37.頼れる猫
✝ ✝ ✝
ジョンはそこで夢をみる。
父親の夢。
まだ優しい顔をしていて、
ジョンの頭をなでてくれてた父親だった頃のことを。
彼はまだ広い庭が大好きではれた日には駆け回っていた。
「お前にいいことを教えてやろう。猫は幸せの象徴だ」
「だって黒は不吉を意味するんでしょう?」
「ある国ではな。でも父さんはそう教わったんだ。
ああそうだ。お前も覚えておけよ。私はこの猫にすべてを託してあるんだ」
幼い彼が見たのは小さな黒猫。
かわいらしく鳴いて顔を洗うしぐさをする。
その猫は父親の足元から離れようとしない。
「こいつが死んだとしてもその子孫にお前の世話を頼んでおく。
こいつは猫の中で頭がいい。
子孫も俺達をみてくれるはずだ。

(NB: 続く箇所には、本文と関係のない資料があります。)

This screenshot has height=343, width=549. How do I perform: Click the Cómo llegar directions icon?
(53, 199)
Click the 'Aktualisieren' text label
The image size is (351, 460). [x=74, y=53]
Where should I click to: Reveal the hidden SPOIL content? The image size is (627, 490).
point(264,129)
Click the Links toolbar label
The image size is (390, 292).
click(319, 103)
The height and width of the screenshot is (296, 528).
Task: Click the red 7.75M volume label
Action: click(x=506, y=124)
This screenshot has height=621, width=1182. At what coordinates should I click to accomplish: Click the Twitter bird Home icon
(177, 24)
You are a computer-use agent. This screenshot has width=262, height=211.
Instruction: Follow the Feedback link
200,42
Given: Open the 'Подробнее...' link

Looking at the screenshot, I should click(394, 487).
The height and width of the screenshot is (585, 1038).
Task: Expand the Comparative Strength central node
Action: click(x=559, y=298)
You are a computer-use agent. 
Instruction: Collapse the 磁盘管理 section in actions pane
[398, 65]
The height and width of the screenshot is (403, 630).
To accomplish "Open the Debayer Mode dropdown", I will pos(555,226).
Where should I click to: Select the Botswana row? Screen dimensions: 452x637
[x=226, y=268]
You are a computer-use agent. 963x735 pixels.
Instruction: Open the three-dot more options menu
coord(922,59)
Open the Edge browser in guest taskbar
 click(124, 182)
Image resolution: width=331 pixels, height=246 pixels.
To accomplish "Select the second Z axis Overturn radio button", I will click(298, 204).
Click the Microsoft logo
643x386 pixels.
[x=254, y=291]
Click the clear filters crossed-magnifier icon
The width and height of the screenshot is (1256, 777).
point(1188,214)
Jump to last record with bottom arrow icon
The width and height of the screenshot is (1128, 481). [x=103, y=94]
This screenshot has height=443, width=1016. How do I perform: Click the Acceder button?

困ったときには猫を頼れ」
そうして短い再開の時間は終わってしまった。
朝が来てジョンは重いまぶたをこじ開けた。
夢のお告げのように思える今朝の夢。
カナに話すとこういった。
「そのときの猫ってどうなったんだ?」
引き渡され、ロサンの町でそばにいたその猫はふっといなくなってしまった。
なにせここまでの道は茂みの多い森を進んできたのだ。
人目を気にしていくあまり、
猫のことは頭から消えていた三人である。
「都合よくいるわけ……」
ニャーォ
黒い猫はチョコンと座っていた。
どうしてこの猫がここにいるのであろうか。
出会った時は丸々と太っていた。
長旅で体重が落ちたようで、普通の猫と変わらない外見となっていた。
「ジョン?」
レオナの問いかけに嬉しそうに答えるその猫は確かにジョンとも呼ばれ、リミットとも名づけられた猫だった。
レオナについてきた猫だ。
レオナはしゃがんで猫に問いかける。
「鍵の場所とか知らない?」
何度も何度も根気よく繰り返す。
猫はクルリと向きを変え走っていく。
レオナ達からしばらく離れたところで座り込み、こちらを見る。
「こっちへ来いってことかな」
周囲に気を配りながら移動する。
幸いにも村娘以外の人にはここはさびれたところという認識しか無い。
人はなかなか通らない。
レオナ達は自然を装ってついていくことにした。
律儀に猫はレオナ達の様子を見ながら進んでいく。
また幸運なことに猫が通るのは茂みばかりで人目を気にする必要はない。
海に近くなっていく。
「綺麗な海ね」
光って凄く綺麗。
ここの地域はまったく汚れていない。
海水は透明。
猫は波打ち際で止まった。
ニャー
すり寄ってきた猫はここで案内は終わりとばかりにレオナの足もとで座った。
「ここか」
ジョンが周りを調べると洞窟があった。潮の満ちかけで埋まってしまうその場所。
「これから行ってくる」
待ったとをかけたのはカナ。
「危ないわ。これから満ちてくる。
それまでに帰ってこれると思うのは危険だわ。
中がどうなっているのか分からないんだから」
彼女の言うことは正論だ。
しかし今の時期は泳ごうと思えばまだ海に入れる季節だ。
出来ることなら早く確かめておきたい。
誰かに見られるかもしれない外で長居するのは避けたい。
「なら行くしかないだろ」
ジョンは潜水に自信がある。
もっともここ数年は海辺にもいっていない。
そしてだれにも言っていないことではあるが、
足に追っている後遺症は年々酷くなっているようだ。
カナに気付かれないほどの軽度なものだったはずなのに。
心配されるほどに進行してしまっている。
ジョンは衰えを感じながらも波打ち際に向かっていった。
「そうね。子船が欲しかったけど仕方ないわ。無理はしないでね」
そんなジョンの葛藤を知ってか知らずか、
慎重なカナはそう返事するにとどめた。